## WHAT TO PRODUCE
The listing below is to be reproduced in full, character for character.

□ □ □

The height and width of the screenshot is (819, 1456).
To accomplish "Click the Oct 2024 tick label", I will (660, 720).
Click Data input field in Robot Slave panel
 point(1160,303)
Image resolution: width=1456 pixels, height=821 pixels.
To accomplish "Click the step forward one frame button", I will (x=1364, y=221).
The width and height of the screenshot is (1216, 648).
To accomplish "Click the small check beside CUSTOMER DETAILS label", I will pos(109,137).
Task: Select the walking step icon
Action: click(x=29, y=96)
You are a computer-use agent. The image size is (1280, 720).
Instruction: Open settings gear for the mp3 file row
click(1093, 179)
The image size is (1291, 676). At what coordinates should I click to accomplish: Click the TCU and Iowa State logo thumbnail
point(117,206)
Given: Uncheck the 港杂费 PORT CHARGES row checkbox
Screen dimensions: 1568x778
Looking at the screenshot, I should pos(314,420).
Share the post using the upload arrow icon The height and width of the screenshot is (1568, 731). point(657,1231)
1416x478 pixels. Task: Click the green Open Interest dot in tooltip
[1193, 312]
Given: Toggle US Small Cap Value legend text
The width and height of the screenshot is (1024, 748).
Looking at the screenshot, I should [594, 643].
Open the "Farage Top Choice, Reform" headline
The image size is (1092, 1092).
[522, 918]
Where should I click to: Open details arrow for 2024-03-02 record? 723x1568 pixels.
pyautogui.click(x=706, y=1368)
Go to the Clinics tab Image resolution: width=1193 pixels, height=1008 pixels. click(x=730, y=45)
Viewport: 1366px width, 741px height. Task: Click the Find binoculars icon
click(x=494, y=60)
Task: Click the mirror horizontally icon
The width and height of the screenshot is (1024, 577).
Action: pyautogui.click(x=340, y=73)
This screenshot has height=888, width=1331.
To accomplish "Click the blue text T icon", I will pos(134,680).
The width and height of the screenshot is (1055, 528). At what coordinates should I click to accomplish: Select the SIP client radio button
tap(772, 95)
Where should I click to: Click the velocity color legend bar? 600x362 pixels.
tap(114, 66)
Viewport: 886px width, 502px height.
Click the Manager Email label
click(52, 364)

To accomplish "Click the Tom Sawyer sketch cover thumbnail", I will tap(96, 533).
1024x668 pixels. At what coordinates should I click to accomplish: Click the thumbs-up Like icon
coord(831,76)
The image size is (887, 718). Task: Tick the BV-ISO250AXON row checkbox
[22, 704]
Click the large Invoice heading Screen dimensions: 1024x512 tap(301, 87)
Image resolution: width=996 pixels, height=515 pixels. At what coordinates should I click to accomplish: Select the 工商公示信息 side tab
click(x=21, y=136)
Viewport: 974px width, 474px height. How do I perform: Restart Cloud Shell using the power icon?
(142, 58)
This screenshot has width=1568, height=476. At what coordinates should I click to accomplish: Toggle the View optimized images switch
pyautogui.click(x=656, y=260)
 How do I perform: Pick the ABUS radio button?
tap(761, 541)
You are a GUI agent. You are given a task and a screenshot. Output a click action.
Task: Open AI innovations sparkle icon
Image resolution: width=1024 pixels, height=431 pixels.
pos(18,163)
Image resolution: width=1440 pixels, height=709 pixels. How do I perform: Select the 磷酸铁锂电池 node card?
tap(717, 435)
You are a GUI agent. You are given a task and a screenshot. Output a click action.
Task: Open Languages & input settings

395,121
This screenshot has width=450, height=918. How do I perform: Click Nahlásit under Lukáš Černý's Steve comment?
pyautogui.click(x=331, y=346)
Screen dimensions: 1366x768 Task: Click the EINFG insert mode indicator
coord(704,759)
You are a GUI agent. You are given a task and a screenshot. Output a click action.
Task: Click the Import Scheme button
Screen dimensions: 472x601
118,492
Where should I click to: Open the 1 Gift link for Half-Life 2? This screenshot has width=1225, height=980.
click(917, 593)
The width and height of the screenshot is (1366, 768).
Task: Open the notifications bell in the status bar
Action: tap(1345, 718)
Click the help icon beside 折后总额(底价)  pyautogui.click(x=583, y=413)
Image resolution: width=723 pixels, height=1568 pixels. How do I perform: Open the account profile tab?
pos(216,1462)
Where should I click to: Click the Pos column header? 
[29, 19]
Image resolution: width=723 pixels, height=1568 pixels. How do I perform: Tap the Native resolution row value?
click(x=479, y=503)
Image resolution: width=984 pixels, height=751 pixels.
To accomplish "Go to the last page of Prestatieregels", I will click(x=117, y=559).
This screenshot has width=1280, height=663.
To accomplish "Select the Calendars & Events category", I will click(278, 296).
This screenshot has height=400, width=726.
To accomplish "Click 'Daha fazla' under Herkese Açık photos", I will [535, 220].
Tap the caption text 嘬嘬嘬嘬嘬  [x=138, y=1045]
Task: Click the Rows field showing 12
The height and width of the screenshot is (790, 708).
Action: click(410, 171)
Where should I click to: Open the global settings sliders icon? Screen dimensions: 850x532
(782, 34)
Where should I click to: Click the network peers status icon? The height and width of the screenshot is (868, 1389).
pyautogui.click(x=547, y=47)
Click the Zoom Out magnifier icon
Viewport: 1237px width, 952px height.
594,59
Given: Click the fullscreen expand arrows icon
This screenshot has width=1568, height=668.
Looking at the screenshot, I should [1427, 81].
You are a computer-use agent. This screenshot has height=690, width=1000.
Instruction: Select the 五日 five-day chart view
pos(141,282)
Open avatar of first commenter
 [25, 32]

□ □ □

## EXERCISE SOLUTION
The height and width of the screenshot is (819, 1456).
To accomplish "Click the Oct 2024 tick label", I will (660, 720).
Click Data input field in Robot Slave panel
 point(1160,303)
Image resolution: width=1456 pixels, height=821 pixels.
To accomplish "Click the step forward one frame button", I will (x=1364, y=221).
The width and height of the screenshot is (1216, 648).
To accomplish "Click the small check beside CUSTOMER DETAILS label", I will pos(109,137).
Task: Select the walking step icon
Action: click(x=29, y=96)
You are a computer-use agent. The image size is (1280, 720).
Instruction: Open settings gear for the mp3 file row
click(1093, 179)
The image size is (1291, 676). At what coordinates should I click to accomplish: Click the TCU and Iowa State logo thumbnail
point(117,206)
Given: Uncheck the 港杂费 PORT CHARGES row checkbox
Screen dimensions: 1568x778
Looking at the screenshot, I should pos(314,420).
Share the post using the upload arrow icon The height and width of the screenshot is (1568, 731). point(657,1231)
1416x478 pixels. Task: Click the green Open Interest dot in tooltip
[1193, 312]
Given: Toggle US Small Cap Value legend text
The width and height of the screenshot is (1024, 748).
Looking at the screenshot, I should [594, 643].
Open the "Farage Top Choice, Reform" headline
The image size is (1092, 1092).
[522, 918]
Where should I click to: Open details arrow for 2024-03-02 record? 723x1568 pixels.
pyautogui.click(x=706, y=1368)
Go to the Clinics tab Image resolution: width=1193 pixels, height=1008 pixels. click(x=730, y=45)
Viewport: 1366px width, 741px height. Task: Click the Find binoculars icon
click(x=494, y=60)
Task: Click the mirror horizontally icon
The width and height of the screenshot is (1024, 577).
Action: pyautogui.click(x=340, y=73)
This screenshot has height=888, width=1331.
To accomplish "Click the blue text T icon", I will pos(134,680).
The width and height of the screenshot is (1055, 528). At what coordinates should I click to accomplish: Select the SIP client radio button
tap(772, 95)
Where should I click to: Click the velocity color legend bar? 600x362 pixels.
tap(114, 66)
Viewport: 886px width, 502px height.
Click the Manager Email label
click(52, 364)

To accomplish "Click the Tom Sawyer sketch cover thumbnail", I will tap(96, 533).
1024x668 pixels. At what coordinates should I click to accomplish: Click the thumbs-up Like icon
coord(831,76)
The image size is (887, 718). Task: Tick the BV-ISO250AXON row checkbox
[22, 704]
Click the large Invoice heading Screen dimensions: 1024x512 tap(301, 87)
Image resolution: width=996 pixels, height=515 pixels. At what coordinates should I click to accomplish: Select the 工商公示信息 side tab
click(x=21, y=136)
Viewport: 974px width, 474px height. How do I perform: Restart Cloud Shell using the power icon?
(142, 58)
This screenshot has width=1568, height=476. At what coordinates should I click to accomplish: Toggle the View optimized images switch
pyautogui.click(x=656, y=260)
 How do I perform: Pick the ABUS radio button?
tap(761, 541)
You are a GUI agent. You are given a task and a screenshot. Output a click action.
Task: Open AI innovations sparkle icon
Image resolution: width=1024 pixels, height=431 pixels.
pos(18,163)
Image resolution: width=1440 pixels, height=709 pixels. How do I perform: Select the 磷酸铁锂电池 node card?
tap(717, 435)
You are a GUI agent. You are given a task and a screenshot. Output a click action.
Task: Open Languages & input settings

395,121
This screenshot has width=450, height=918. How do I perform: Click Nahlásit under Lukáš Černý's Steve comment?
pyautogui.click(x=331, y=346)
Screen dimensions: 1366x768 Task: Click the EINFG insert mode indicator
coord(704,759)
You are a GUI agent. You are given a task and a screenshot. Output a click action.
Task: Click the Import Scheme button
Screen dimensions: 472x601
118,492
Where should I click to: Open the 1 Gift link for Half-Life 2? This screenshot has width=1225, height=980.
click(917, 593)
The width and height of the screenshot is (1366, 768).
Task: Open the notifications bell in the status bar
Action: tap(1345, 718)
Click the help icon beside 折后总额(底价)  pyautogui.click(x=583, y=413)
Image resolution: width=723 pixels, height=1568 pixels. How do I perform: Open the account profile tab?
pos(216,1462)
Where should I click to: Click the Pos column header? 
[29, 19]
Image resolution: width=723 pixels, height=1568 pixels. How do I perform: Tap the Native resolution row value?
click(x=479, y=503)
Image resolution: width=984 pixels, height=751 pixels.
To accomplish "Go to the last page of Prestatieregels", I will click(x=117, y=559).
This screenshot has width=1280, height=663.
To accomplish "Select the Calendars & Events category", I will click(278, 296).
This screenshot has height=400, width=726.
To accomplish "Click 'Daha fazla' under Herkese Açık photos", I will [535, 220].
Tap the caption text 嘬嘬嘬嘬嘬  [x=138, y=1045]
Task: Click the Rows field showing 12
The height and width of the screenshot is (790, 708).
Action: click(410, 171)
Where should I click to: Open the global settings sliders icon? Screen dimensions: 850x532
(782, 34)
Where should I click to: Click the network peers status icon? The height and width of the screenshot is (868, 1389).
pyautogui.click(x=547, y=47)
Click the Zoom Out magnifier icon
Viewport: 1237px width, 952px height.
594,59
Given: Click the fullscreen expand arrows icon
This screenshot has width=1568, height=668.
Looking at the screenshot, I should [1427, 81].
You are a computer-use agent. This screenshot has height=690, width=1000.
Instruction: Select the 五日 five-day chart view
pos(141,282)
Open avatar of first commenter
 [25, 32]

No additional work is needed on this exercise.